Random Sample with multiple probabilities in R [du

2020-06-28 12:48发布

问题:

I need to get out a sample of subjects from a list to assign them as a Control Group for a study which has to have a similar composition of variables. I am trying to do this in R with the sample function but I don´t know how to specify the differetnt probabilities for each variable. Lets say I have a table with the following headers:

ID Name Campaign Gender

I need a sample of 10 subjects with the following composition of Campaign attributes:

D2D --> 25%

F2F --> 38%

TM --> 17%

WW --> 21%

This means from my data set I have 25% of subjects coming from a Door to Door Campaign (D2D), 38% from a Face to Face Campaign (F2F), etc

And the gender composition is as following:

Male --> 54%

Female --> 46%

When I get a random sample of 10 subjects I need it to have a similar composition.
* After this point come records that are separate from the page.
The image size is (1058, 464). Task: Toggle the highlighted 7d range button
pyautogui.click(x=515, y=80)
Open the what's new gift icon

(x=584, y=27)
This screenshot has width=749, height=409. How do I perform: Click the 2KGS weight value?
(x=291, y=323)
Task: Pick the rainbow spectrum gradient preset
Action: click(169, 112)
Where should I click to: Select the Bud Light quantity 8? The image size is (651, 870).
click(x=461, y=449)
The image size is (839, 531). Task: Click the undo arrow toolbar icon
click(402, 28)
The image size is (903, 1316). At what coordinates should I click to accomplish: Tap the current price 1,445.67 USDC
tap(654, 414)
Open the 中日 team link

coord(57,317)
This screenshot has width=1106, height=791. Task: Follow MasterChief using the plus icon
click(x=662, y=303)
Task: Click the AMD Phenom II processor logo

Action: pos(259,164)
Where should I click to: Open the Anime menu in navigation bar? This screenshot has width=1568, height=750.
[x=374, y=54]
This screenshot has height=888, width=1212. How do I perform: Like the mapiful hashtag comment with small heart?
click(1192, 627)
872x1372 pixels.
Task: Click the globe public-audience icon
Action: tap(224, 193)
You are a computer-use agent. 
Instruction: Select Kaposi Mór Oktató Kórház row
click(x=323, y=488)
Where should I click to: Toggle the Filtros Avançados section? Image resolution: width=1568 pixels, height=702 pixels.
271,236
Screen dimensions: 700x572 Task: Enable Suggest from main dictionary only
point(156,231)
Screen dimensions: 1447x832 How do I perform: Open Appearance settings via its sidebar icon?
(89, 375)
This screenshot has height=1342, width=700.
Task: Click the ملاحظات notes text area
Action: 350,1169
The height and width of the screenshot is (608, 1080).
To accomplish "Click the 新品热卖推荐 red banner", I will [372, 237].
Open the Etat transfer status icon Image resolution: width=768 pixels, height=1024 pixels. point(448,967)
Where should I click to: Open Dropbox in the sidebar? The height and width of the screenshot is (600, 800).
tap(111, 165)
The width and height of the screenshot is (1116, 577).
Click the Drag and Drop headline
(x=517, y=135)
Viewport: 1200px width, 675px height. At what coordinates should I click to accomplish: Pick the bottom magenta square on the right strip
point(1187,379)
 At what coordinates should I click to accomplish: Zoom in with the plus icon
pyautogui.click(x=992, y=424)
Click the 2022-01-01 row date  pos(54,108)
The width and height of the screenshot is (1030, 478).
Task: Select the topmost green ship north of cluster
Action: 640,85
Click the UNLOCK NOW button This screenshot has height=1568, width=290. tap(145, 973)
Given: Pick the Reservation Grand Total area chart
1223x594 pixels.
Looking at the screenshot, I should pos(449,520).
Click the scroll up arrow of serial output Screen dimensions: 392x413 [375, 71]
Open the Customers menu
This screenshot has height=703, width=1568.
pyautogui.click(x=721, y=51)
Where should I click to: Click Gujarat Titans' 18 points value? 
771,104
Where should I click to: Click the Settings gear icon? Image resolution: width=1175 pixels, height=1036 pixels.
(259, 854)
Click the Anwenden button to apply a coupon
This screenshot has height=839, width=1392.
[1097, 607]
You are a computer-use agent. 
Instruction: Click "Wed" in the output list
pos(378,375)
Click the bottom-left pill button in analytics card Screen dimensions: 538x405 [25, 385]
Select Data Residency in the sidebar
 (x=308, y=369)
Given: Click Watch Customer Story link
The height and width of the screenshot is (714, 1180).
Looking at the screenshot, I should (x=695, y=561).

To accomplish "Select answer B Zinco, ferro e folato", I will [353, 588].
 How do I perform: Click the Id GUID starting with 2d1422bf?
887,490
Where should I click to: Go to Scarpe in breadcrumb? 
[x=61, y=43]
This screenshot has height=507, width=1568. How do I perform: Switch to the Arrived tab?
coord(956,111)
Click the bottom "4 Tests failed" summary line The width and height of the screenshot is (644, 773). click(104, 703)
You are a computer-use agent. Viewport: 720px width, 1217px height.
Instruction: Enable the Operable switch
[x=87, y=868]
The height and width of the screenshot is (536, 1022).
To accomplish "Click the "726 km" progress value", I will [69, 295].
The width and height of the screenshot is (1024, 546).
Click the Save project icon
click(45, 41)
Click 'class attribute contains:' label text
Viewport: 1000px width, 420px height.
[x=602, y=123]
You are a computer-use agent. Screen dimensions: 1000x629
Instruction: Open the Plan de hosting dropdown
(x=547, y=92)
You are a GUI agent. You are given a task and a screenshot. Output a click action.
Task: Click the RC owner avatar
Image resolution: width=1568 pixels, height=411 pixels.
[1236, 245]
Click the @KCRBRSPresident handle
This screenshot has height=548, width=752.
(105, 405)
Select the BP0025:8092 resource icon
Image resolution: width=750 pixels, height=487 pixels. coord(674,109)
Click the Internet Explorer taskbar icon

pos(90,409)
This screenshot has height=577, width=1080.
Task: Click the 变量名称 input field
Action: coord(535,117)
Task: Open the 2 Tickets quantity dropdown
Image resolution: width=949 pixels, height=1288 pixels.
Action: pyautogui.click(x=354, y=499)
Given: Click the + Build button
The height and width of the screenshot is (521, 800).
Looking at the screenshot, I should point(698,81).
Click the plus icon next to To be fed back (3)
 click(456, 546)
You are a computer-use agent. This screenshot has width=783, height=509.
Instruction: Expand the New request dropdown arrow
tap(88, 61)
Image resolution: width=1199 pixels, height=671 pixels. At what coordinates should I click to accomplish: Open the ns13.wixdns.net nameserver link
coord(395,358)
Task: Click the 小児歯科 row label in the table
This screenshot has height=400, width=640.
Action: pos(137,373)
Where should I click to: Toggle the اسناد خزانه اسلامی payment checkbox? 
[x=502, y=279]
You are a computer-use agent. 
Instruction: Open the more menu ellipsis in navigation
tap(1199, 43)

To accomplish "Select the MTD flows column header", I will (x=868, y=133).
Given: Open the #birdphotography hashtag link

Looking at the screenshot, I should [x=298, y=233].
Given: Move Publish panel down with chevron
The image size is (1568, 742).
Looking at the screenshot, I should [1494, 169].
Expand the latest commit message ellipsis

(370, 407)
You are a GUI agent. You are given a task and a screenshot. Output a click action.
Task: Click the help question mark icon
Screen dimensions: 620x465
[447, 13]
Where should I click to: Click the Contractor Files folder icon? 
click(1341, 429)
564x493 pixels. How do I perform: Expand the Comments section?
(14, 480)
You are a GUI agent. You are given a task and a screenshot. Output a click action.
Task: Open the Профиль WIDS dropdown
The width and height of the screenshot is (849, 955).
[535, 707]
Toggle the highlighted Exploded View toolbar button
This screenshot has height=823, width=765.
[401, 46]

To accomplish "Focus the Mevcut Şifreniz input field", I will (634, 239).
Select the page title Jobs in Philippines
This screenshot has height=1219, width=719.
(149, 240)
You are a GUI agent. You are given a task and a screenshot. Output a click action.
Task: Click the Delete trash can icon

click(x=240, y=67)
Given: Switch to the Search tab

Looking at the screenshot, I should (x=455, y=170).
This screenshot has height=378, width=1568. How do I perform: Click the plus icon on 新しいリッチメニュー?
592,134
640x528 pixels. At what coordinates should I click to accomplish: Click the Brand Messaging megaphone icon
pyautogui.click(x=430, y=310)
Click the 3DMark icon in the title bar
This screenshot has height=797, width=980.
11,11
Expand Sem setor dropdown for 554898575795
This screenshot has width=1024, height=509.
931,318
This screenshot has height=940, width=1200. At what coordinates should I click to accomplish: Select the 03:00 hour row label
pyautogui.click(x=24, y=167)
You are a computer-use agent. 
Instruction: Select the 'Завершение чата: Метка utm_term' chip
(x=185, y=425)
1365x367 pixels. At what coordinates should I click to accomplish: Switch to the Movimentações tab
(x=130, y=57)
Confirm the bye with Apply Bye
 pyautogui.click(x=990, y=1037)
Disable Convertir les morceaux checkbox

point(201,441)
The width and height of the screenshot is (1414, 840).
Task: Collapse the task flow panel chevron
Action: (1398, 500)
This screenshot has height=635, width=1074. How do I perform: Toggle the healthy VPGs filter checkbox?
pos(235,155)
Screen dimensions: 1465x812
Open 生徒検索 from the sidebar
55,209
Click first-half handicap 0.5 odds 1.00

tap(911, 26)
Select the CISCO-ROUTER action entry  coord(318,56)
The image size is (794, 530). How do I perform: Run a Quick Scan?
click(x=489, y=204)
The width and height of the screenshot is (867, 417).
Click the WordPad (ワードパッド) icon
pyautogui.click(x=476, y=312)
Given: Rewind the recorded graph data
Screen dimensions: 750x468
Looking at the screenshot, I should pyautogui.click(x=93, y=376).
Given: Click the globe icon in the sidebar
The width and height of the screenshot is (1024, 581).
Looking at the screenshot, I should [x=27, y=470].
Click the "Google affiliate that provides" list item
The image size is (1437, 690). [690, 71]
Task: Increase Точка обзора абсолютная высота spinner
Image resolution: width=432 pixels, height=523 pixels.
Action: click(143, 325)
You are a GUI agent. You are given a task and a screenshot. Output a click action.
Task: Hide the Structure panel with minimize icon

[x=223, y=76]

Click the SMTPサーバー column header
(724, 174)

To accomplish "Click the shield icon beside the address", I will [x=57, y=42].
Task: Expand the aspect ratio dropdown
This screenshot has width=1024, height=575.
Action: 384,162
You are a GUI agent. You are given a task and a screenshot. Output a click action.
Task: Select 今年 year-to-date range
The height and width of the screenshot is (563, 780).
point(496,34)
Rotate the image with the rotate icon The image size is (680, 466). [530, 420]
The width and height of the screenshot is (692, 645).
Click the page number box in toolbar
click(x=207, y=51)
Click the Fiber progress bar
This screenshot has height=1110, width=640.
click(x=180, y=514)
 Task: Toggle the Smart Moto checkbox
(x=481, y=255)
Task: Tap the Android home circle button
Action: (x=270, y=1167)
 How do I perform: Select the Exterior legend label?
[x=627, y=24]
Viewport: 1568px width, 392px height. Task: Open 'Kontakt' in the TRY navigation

I have been searching for hours and the closest I was able to get to anything similar was this answer: taking data sample in R but I need to assign more than one probability.

I am sure that this could help anyone who wants to get a representative sample from a Data Set.

回答1:

It sounds like you are interested in taking a random stratified sample. You could do this using the stratsample() function from the survey package.

In the example below, I create some fake data to mimic what you have, then I define a function to take a random proportional stratified random sample, then I apply the function to the fake data.

# example data
ndf <- 1000
df <- data.frame(ID=sample(ndf), Name=sample(ndf), 
    Campaign=sample(c("D2D", "F2F", "TM", "WW"), ndf, prob=c(0.25, 0.38, 0.17, 0.21), replace=TRUE),
    Gender=sample(c("Male", "Female"), ndf, prob=c(0.54, 0.46), replace=TRUE))

# function to take a random proportional stratified sample of size n
rpss <- function(stratum, n) {
    props <- table(stratum)/length(stratum)
    nstrat <- as.vector(round(n*props))
    nstrat[nstrat==0] <- 1
    names(nstrat) <- names(props)
    stratsample(stratum, nstrat)
    }

# take a random proportional stratified sample of size 10
selrows <- rpss(stratum=interaction(df$Campaign, df$Gender, drop=TRUE), n=10)
df[selrows, ]